Cominciarono quindi le
incomprensioni ...
I Normanni
Poco dopo, a seguito di una crisi in borsa, la
città passò sotto il controllo degli Angioini,
provenienti dalla Francia, i quali non trovarono altro di
meglio da fare che governare male.
I pazienti ed
ospitali palermitani (la cui popolazione maschile aveva nel
frattempo maturato una profonda antipatia verso il "maschio"
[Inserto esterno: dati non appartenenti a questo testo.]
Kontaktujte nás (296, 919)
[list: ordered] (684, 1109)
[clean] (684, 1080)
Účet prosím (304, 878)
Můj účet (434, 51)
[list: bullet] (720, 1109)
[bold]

angioino!), a questo punto non ne potettero più e, prendendo
lo spunto da un pesante complimento fatto da un soldato
francese ad una dama palermitana mentre questa passeggiava davanti alla chiesa di Santo
Spirito, il 31 Marzo 1282 (era la Pasquetta),
accesero la rivolta, propagatasi rapidamente per tutta
l'isola, costringendo gli Angioini alla fuga.
Certo, l’essersi
liberati dall'oppressione angioina permise ai palermitani e ai
siciliani tutti di tirare un respiro di sollevò, ma non
dobbiamo dimenticare che la città, vivendo di turismo, non
poteva certo sopportare lunghi periodi di
magra! Fu così che, dopo aver cortesemente
rifiutato i tentativi di ritorno degli angioini, ci si accordò
con gli Aragonesi (una nobile famiglia spagnola
proprietaria di alcuni castelli, e già esperta di
agriturismo). Questi, preso possesso della
città, la nominarono capitale del Regno di Sicilia, e a capo
della organizzazione venne posto tale Pietro I, che assunse il
titolo di Re di Sicilia.
I Vespri Siciliani>
Gli Aragonesi sembra non
contribuissero molto a mantenere la città al livello cui
l’aveva portata Federico II; anzi, sembra che il soggiorno in
Sicilia sia loro servito soltanto per organizzare la conquista
del regno di Napoli , cosa che riuscì nel 1443 ad Alfonso V il
Magnanimo.
Da questo punto
in poi la città perde la sua identità e passa di mano in mano
senza che nessuno voglia o possa farci niente: infatti dopo un
breve controllo da parte dei Savoia, il controllo passa agli
Austriaci, e infine, dal 1734, ai Borbone di Napoli;
questi ultimi rimasero in carica fino al 1860, quando Garibaldi compì la storica impresa di unificare tutta
le penisola (isole comprese).
E' ancor più famoso
del rassegnato "obbedisco" del generale, a noi è arrivato il
perentorio ordine impartito a Bixio: "Nino, domani a
Palermo"
Sul periodo
successivo non ci sentiamo di ironizzare; esprimiamo soltanto
l'augurio che, tra qualche tempo, se ne possa parlare in
termini simili.
Abbiamo ironizzato, è
vero, e ci scusiamo con gli storici per l'apparente scarso
rigore storico del documento (ma è andata proprio
così).
Abbiamo soltanto
voluto fornire un sintetico quadro della storia e della
travagliate vicende del nostro popolo che non può certo essere
accusato di non essere ospitale!
E della naturale
tendenza dei palermitani all'ospitalità vorremmo si parlasse
di più, tramutando poi le parole in fatti concreti.
Goethe e Byron si
sono innamorati della nostra città: è giunta l'ora che anche i
Palermitani se ne innamorino; e che la sentano propria, viva,
unica, inimitabile, come avviene per chi è costretto a viverne
molto lontano.
Nella convinzione che
la nostra città possa e debba recuperare non soltanto la
vocazione "turistica" di un tempo ma anche, e sopratutto, il
prestigio internazionale di cui godeva nel secolo scorso (ne
parleremo prossimamente), e nella ovvia speranza che la storia
non abbia a ripetersi!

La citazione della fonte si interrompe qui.